Study material: Begin

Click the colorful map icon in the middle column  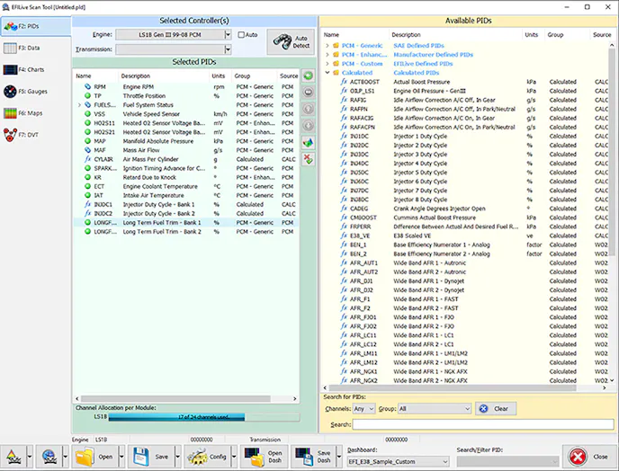310,143

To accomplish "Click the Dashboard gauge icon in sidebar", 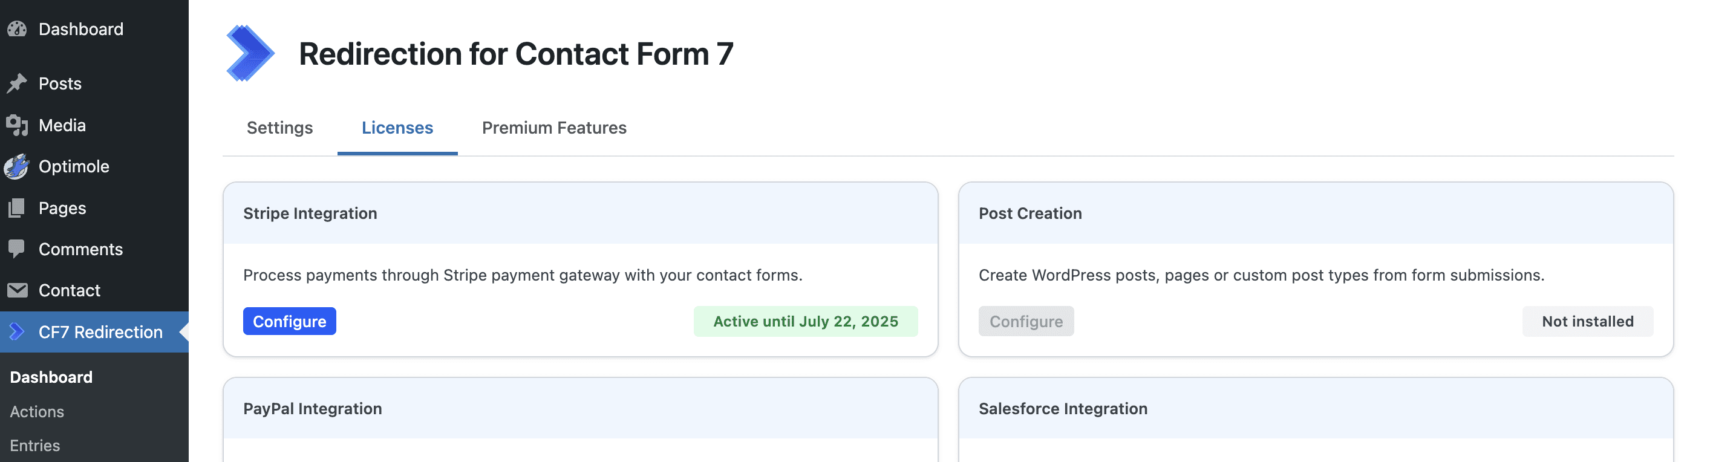I will coord(17,29).
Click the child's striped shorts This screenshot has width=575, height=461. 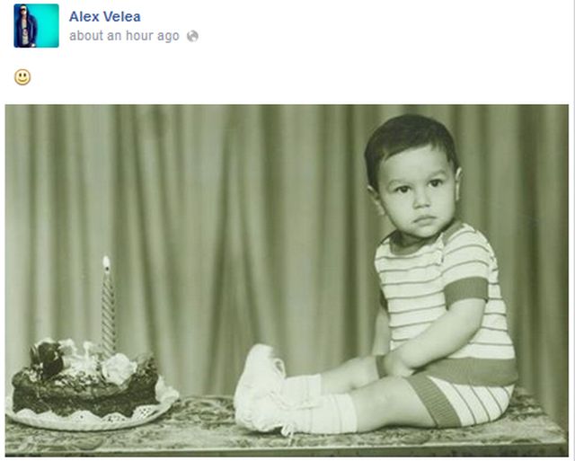tap(462, 396)
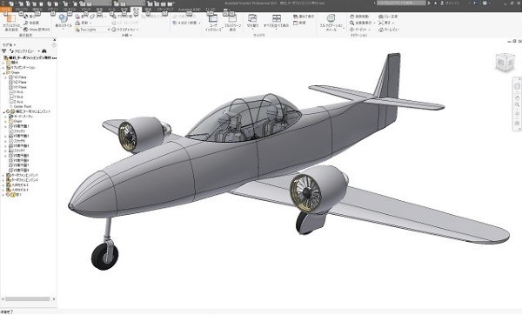
Task: Open the File tab in the ribbon
Action: tap(6, 10)
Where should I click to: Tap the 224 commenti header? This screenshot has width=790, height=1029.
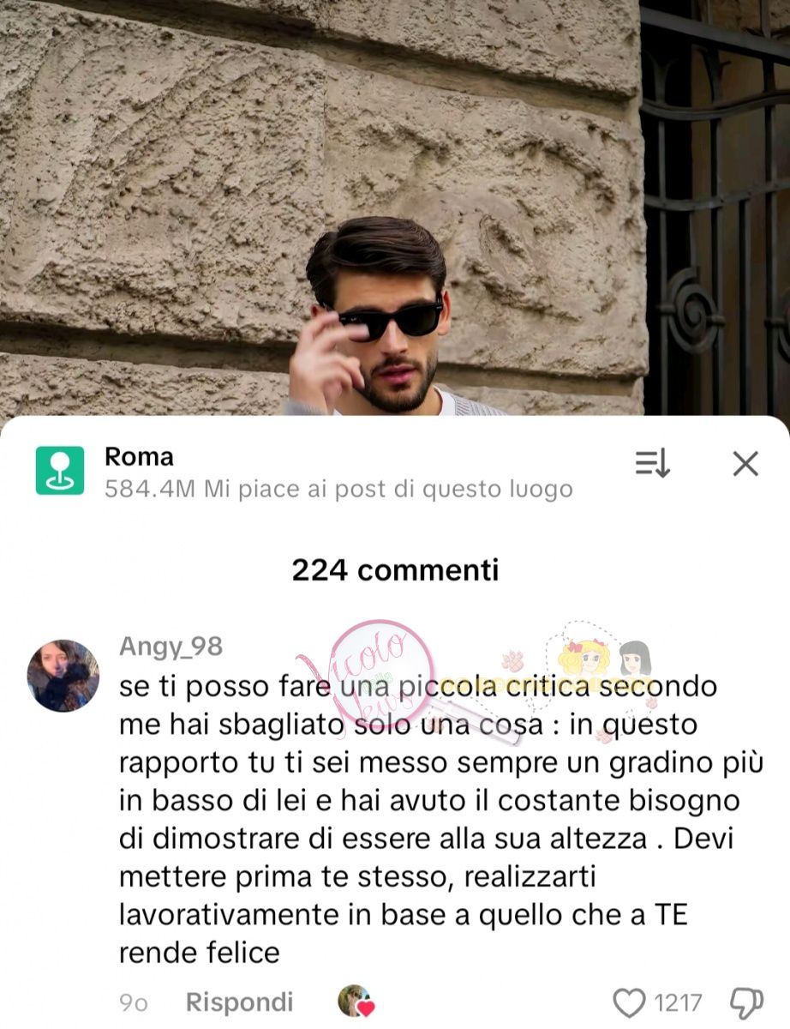(x=395, y=569)
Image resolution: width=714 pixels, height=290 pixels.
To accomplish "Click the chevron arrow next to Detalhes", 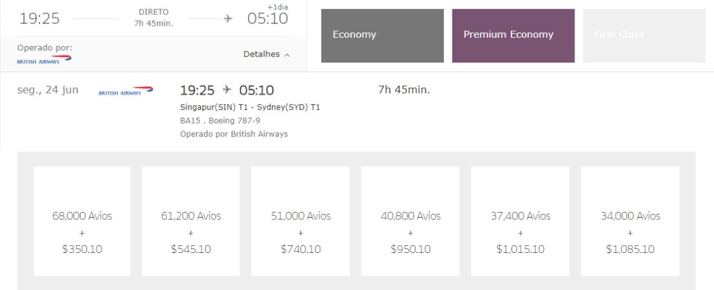I will [x=287, y=55].
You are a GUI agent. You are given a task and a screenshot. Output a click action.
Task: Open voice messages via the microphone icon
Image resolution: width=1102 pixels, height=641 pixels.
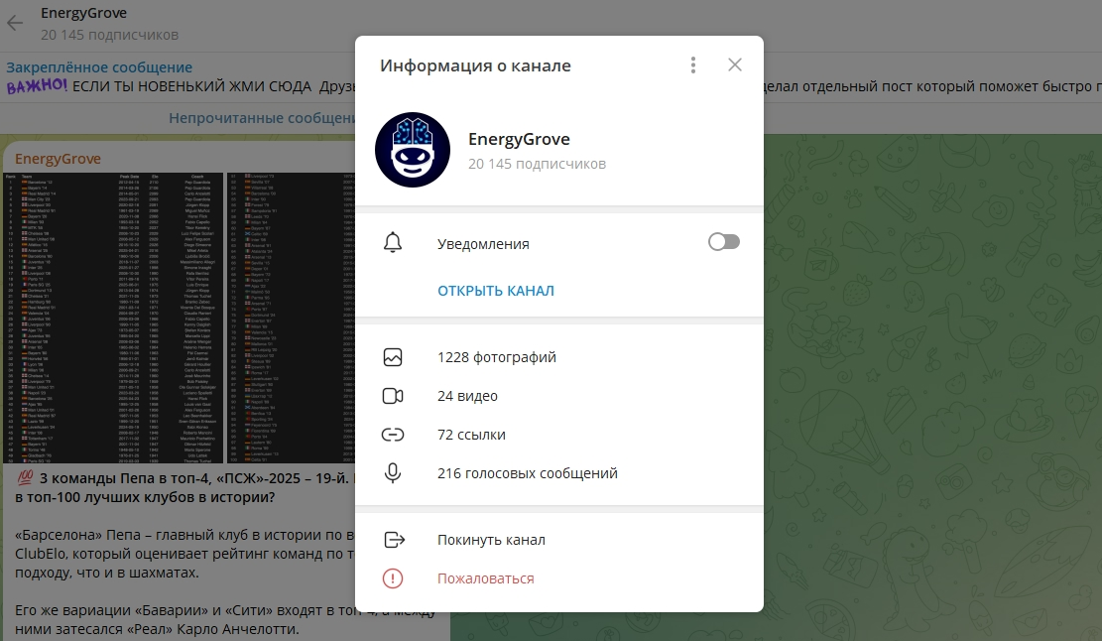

Study material: End

| What you will do |
Look through the material above for "pixels" and copy the lines that have it.

| Solution to this exercise |
Image resolution: width=714 pixels, height=290 pixels.
Image resolution: width=1102 pixels, height=641 pixels.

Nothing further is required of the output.